The phrase was used in Czechoslovakia as "About us, without us" (O nás, bez nás) to lament the Munich Agreement of 1938, which annexed the Sudetenland to Nazi Germany without the participation of Czechoslovakia.

More recently, the phrase "Nothing about Ukraine without Ukraine" has come into use in the context of the Russia-Ukraine War, stating the idea that no negotiations about Ukraine's status should take place without Ukraine's participation. Joe Biden and Olaf Scholz have both used the phrase in relation to the Ukraine war.

The phrase formed part of the title of Krzysztof Kieślowski's 1972 documentary Workers '71: Nothing About Us Without Us (Robotnicy '71: Nic o nas bez nas).

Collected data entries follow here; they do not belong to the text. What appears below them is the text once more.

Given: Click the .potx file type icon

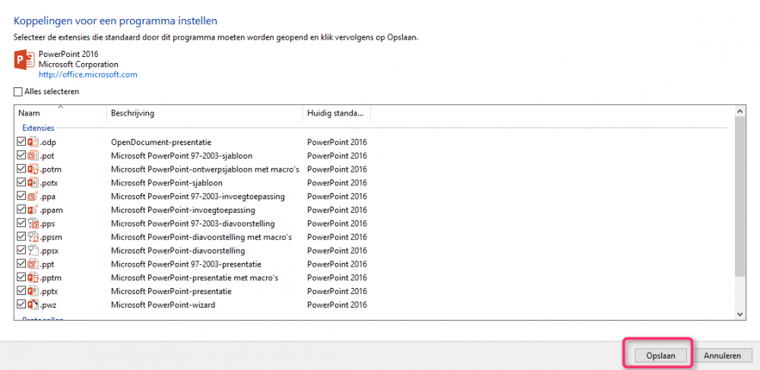Looking at the screenshot, I should coord(33,183).
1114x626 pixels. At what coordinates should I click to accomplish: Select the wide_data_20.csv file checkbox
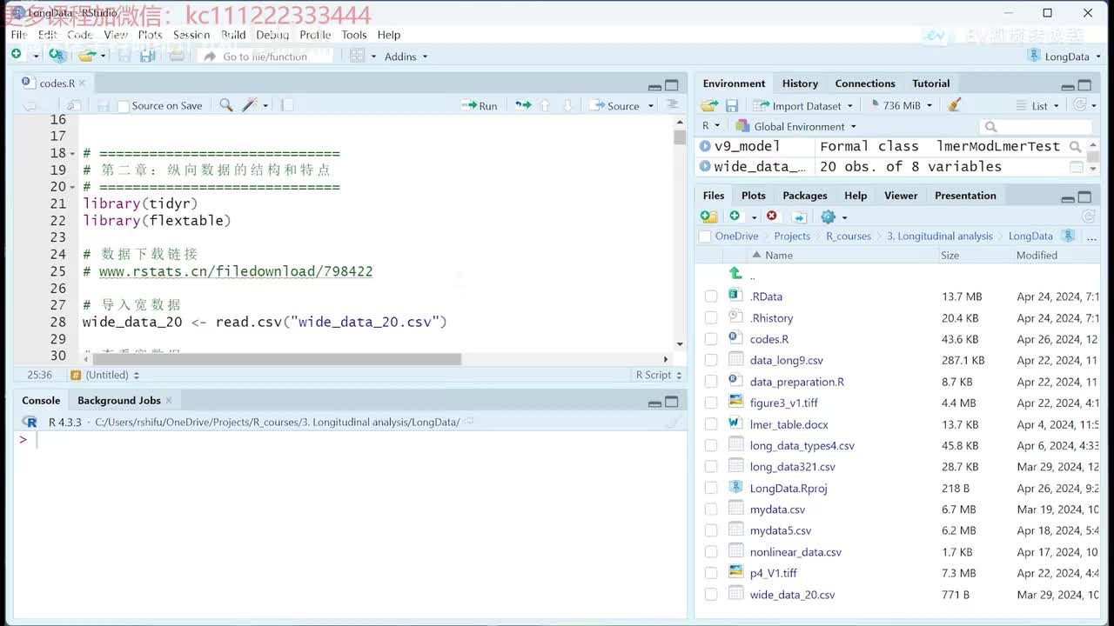point(711,595)
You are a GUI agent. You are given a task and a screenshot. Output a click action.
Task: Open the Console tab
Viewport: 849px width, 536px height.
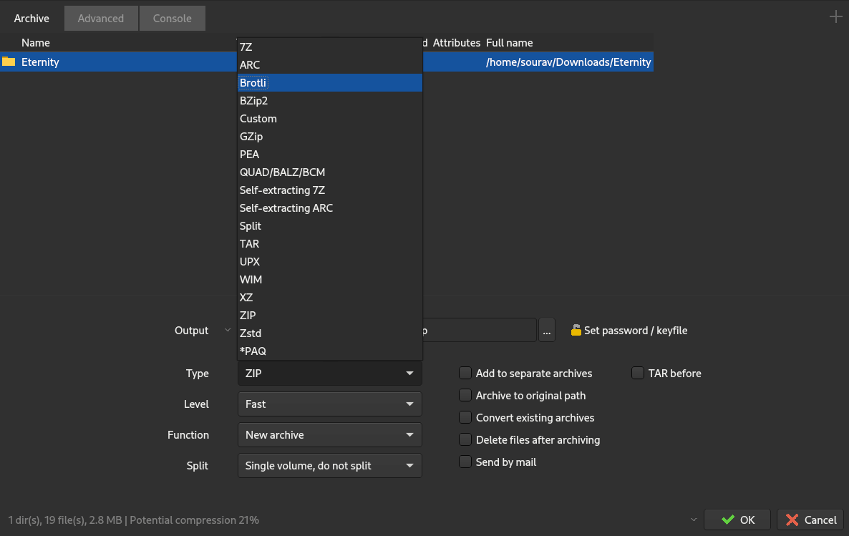tap(172, 19)
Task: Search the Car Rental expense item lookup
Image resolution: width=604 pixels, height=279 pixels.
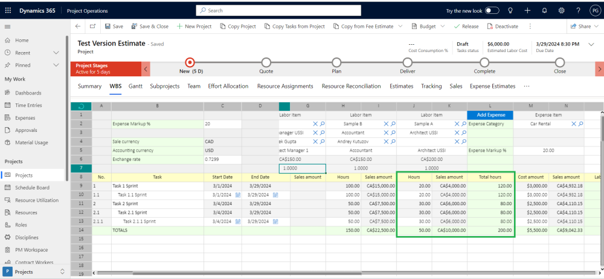Action: pyautogui.click(x=580, y=123)
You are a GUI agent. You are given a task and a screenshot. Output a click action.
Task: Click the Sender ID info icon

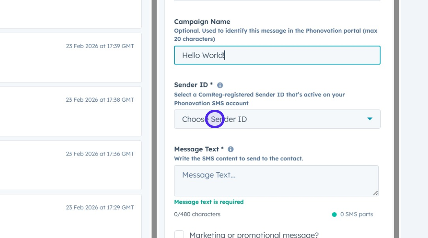[220, 85]
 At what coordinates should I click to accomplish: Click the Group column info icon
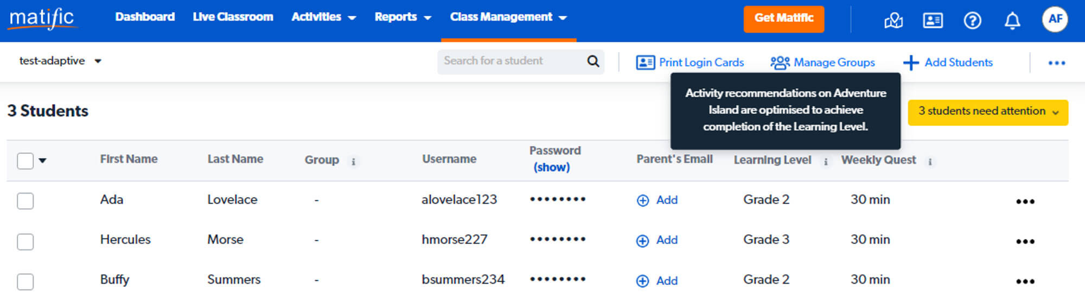353,161
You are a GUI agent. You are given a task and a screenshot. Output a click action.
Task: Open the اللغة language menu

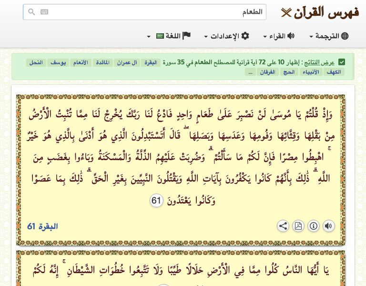tap(169, 36)
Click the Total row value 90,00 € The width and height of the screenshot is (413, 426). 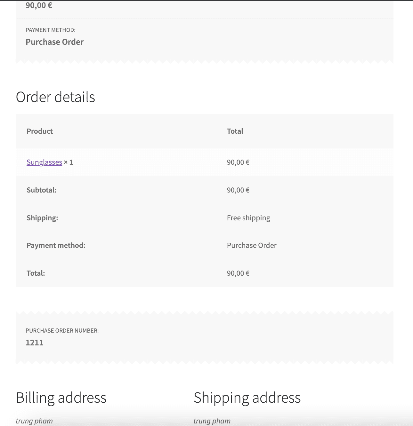tap(238, 273)
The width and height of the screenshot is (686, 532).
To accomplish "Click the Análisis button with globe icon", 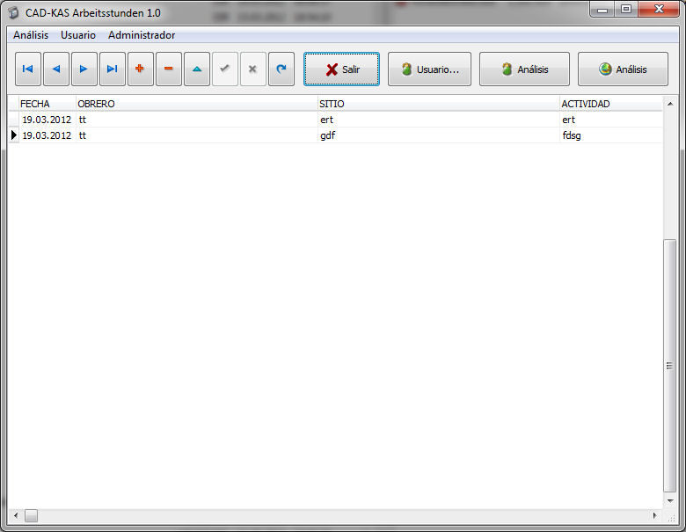I will click(623, 69).
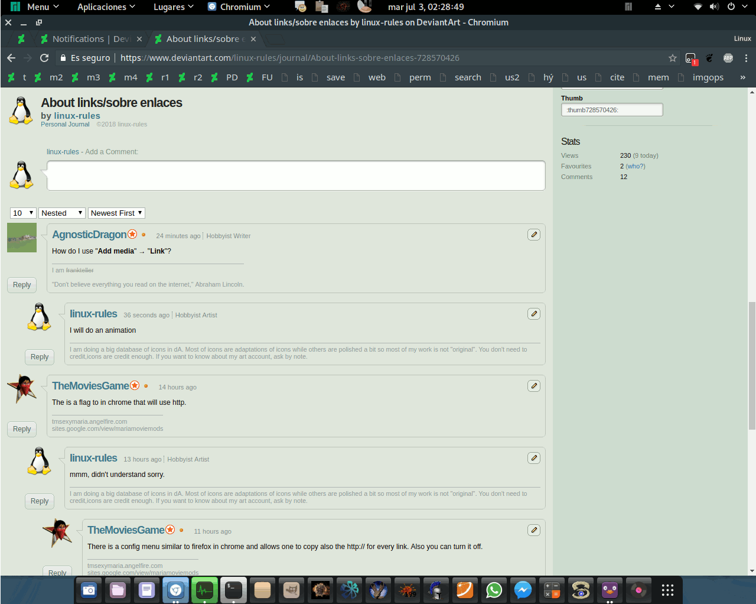
Task: Switch to the Notifications browser tab
Action: [92, 38]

The term in its English form came into use during the 1990s when it was adopted in disability-activism circles. James Charlton relates that he first heard the term used in talks by South African disability activists Michael Masutha and William Rowland, who had in turn heard the phrase used by an unnamed Eastern European activist at an earlier international disability-rights conference. In 1998 Charlton used the saying as title for a book on disability rights. Disability-rights activist David Werner used the same title for another book, also published in 1998. In 2004 the United Nations used the phrase as the theme of International Day of Persons with Disabilities, and it is also associated with the Convention on the Rights of Persons with Disabilities.

Use of this slogan has expanded beyond the disability-rights community to other interest groups and movements. In 2021 the World Health Organization published an eponymous guide recommending that children and adolescents be involved in the decision-making process for health-related policies that affect young people.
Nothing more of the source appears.